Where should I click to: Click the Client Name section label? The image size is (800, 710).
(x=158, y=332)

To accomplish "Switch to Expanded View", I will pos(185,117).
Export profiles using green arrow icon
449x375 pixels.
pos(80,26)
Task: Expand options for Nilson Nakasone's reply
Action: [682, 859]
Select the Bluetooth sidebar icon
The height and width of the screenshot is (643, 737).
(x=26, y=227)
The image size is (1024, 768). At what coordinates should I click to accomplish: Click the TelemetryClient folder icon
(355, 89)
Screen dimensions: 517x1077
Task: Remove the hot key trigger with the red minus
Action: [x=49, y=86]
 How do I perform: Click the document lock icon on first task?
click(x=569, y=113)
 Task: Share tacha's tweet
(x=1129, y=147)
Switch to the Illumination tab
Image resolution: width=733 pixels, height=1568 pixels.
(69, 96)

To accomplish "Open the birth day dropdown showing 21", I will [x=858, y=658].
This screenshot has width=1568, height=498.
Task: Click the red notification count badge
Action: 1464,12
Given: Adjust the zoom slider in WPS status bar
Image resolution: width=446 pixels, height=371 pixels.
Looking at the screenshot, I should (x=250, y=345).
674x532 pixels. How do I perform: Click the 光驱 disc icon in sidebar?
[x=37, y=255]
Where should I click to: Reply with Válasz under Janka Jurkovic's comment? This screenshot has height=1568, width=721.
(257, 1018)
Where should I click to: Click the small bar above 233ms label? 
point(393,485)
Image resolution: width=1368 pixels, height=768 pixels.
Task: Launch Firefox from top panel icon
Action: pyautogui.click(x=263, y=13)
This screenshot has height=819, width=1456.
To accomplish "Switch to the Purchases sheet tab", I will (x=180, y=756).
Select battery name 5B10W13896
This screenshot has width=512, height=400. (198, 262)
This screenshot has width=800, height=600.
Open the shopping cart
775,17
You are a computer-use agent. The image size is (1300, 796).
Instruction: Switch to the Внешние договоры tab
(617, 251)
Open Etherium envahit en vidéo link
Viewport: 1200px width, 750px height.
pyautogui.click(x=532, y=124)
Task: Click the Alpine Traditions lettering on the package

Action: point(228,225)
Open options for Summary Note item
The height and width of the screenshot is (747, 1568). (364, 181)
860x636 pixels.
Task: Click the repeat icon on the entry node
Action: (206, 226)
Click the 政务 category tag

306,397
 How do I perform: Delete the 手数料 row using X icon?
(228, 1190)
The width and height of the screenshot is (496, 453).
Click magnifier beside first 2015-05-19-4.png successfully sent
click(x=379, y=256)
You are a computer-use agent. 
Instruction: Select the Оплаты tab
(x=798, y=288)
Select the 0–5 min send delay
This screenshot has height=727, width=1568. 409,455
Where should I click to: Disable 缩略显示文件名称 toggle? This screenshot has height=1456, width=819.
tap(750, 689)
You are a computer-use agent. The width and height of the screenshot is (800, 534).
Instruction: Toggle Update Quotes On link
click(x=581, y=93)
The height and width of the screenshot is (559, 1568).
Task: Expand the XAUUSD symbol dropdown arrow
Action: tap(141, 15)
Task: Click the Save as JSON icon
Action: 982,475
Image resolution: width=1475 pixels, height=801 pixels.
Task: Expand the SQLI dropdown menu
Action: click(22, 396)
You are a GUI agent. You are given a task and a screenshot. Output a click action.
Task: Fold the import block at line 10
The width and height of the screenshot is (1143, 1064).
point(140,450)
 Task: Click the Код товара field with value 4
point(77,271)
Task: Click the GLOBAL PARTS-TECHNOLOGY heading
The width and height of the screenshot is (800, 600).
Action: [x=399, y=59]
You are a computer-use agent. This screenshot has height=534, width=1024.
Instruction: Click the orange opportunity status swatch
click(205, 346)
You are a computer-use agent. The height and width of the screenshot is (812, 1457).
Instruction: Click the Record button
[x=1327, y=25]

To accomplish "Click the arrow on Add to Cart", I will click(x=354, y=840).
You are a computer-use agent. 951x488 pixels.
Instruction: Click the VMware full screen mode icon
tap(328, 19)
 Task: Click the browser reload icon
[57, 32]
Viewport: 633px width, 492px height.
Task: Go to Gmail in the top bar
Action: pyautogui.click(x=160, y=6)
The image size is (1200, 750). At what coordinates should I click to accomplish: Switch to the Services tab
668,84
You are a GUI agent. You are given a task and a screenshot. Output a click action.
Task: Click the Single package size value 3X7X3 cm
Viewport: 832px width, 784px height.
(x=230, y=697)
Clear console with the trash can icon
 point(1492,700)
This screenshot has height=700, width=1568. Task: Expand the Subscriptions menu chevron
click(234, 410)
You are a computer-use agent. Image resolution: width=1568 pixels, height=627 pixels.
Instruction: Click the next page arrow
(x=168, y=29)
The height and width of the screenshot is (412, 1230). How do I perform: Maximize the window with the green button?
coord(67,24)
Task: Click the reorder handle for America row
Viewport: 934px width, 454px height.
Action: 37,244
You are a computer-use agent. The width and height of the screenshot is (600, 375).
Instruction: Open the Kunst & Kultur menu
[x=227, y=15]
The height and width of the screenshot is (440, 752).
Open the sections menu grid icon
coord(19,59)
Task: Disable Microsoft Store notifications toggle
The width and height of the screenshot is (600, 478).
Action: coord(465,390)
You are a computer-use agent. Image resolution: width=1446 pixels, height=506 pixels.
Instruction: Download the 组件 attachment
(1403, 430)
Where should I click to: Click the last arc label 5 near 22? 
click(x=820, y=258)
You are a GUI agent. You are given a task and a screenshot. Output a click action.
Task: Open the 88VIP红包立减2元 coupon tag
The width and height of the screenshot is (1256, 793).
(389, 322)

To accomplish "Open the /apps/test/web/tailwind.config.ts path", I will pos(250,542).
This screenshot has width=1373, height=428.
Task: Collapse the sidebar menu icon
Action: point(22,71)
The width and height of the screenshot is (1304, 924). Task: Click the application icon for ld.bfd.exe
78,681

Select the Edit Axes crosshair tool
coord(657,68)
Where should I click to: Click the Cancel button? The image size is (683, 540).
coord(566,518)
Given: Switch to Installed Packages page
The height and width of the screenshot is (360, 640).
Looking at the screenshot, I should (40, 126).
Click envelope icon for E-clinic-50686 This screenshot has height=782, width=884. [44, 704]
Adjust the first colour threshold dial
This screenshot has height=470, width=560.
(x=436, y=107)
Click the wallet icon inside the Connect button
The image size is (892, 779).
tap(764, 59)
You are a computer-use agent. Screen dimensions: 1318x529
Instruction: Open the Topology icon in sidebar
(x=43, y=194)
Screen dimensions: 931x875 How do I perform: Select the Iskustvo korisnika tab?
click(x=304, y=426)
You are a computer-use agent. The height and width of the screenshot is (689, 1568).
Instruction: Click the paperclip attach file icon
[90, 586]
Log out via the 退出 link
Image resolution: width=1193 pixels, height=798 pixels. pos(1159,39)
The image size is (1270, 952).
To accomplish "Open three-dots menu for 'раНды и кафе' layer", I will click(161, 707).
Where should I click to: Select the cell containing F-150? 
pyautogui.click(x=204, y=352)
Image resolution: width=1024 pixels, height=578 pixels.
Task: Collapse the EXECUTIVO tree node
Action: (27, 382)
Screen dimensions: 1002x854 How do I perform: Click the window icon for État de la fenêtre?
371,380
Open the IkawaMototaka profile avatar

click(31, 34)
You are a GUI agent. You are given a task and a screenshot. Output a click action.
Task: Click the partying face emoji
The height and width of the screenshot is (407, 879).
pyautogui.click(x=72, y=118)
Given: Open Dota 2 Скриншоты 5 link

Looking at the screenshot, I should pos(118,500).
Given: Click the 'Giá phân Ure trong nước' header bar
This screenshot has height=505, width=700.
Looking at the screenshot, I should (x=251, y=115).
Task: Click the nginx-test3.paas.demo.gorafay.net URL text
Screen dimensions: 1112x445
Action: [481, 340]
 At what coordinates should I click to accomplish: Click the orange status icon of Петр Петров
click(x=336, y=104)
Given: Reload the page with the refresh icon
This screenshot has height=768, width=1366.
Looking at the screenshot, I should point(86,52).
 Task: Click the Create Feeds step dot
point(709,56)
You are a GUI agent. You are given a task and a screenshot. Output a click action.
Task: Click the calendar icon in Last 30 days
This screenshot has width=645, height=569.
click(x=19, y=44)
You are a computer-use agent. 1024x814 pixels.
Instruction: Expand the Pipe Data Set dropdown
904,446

The problem: Using the entries above, return exactly the lines from the line with "674x532 pixels. How" to the line with "Task: Fold the import block at line 10", counting both of those lines.

Exercise response:
674x532 pixels. How do I perform: Click the 光驱 disc icon in sidebar?
[x=37, y=255]
Where should I click to: Reply with Válasz under Janka Jurkovic's comment? This screenshot has height=1568, width=721.
(257, 1018)
Where should I click to: Click the small bar above 233ms label? 
point(393,485)
Image resolution: width=1368 pixels, height=768 pixels.
Task: Launch Firefox from top panel icon
Action: pyautogui.click(x=263, y=13)
This screenshot has height=819, width=1456.
To accomplish "Switch to the Purchases sheet tab", I will (x=180, y=756).
Select battery name 5B10W13896
This screenshot has width=512, height=400. (198, 262)
This screenshot has width=800, height=600.
Open the shopping cart
775,17
You are a computer-use agent. The image size is (1300, 796).
Instruction: Switch to the Внешние договоры tab
(617, 251)
Open Etherium envahit en vidéo link
Viewport: 1200px width, 750px height.
pyautogui.click(x=532, y=124)
Task: Click the Alpine Traditions lettering on the package

Action: point(228,225)
Open options for Summary Note item
The height and width of the screenshot is (747, 1568). (364, 181)
860x636 pixels.
Task: Click the repeat icon on the entry node
Action: (206, 226)
Click the 政务 category tag

306,397
 How do I perform: Delete the 手数料 row using X icon?
(228, 1190)
The width and height of the screenshot is (496, 453).
Click magnifier beside first 2015-05-19-4.png successfully sent
click(x=379, y=256)
You are a computer-use agent. 
Instruction: Select the Оплаты tab
(x=798, y=288)
Select the 0–5 min send delay
This screenshot has height=727, width=1568. 409,455
Where should I click to: Disable 缩略显示文件名称 toggle? This screenshot has height=1456, width=819.
tap(750, 689)
You are a computer-use agent. The width and height of the screenshot is (800, 534).
Instruction: Toggle Update Quotes On link
click(x=581, y=93)
The height and width of the screenshot is (559, 1568).
Task: Expand the XAUUSD symbol dropdown arrow
Action: tap(141, 15)
Task: Click the Save as JSON icon
Action: 982,475
Image resolution: width=1475 pixels, height=801 pixels.
Task: Expand the SQLI dropdown menu
Action: click(22, 396)
You are a GUI agent. You are given a task and a screenshot. Output a click action.
Task: Fold the import block at line 10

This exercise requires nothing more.